I'm not so sure. Bama is also 12 - 1, a conference champ, and they just defeated the no. 1 team in America. True, Texas beat them, but I'm not sure that will signify.
I hate to say this. I despise Bama and all its works. But I'm not sure they won't squeeze in.
So regular season games don't matter? I remember the SEC pitching fits about expanding to a larger playoff system because it would dilute the regular season and EVERY regular season game should count. (Until they had TX and Oklahoma planning to join, then they wanted the expanded playoffs) Do regular season games count, or do they not count. Or maybe regular season games count when they benefit you, and they shouldn't count when they don't benefit you.
I would probably be OK with most sets of objective metrics that could compare teams. What I am not OK with is changing the metrics every year to match the desired result.
Going by what Bill Hancock has said in the past: There are three undefeated P5 programs. They are in a class by themselves based on win/loss and conference championships. There are four 1 loss P5 programs. Two of those have conference championships. Three of those have common games.

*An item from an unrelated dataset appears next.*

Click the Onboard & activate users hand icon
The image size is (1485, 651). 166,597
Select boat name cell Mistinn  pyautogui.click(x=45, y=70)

Ohio State -- no championship -- no common games
mutts - no championship -- Lost to Alabama -- Lost to common opponent that Texas beat
Alabama -- championship -- beat mutts -- lost to Texas
Texas -- championship -- beat Alabama -- Beat common opponent that mutts lost to
Ohio State has no claim to be in. Georgia has no championship, lost to one team, and lost the common opponent argument with Texas. Alabama and Texas have a championship and Texas won the head to head matchup.
If you were to actually write down any set of tie-breaker rules, Ohio State and mutts would be left out. Then the head to head would put Texas over Alabama. There is no possible way to draw up a tie-breaker rule scenario where Alabama wins. The only way is to decide totally subjectively that you want Alabama in. Then you can come up with some kind of argument, but that argument is going to be subjective and not something you could actually write a rule about.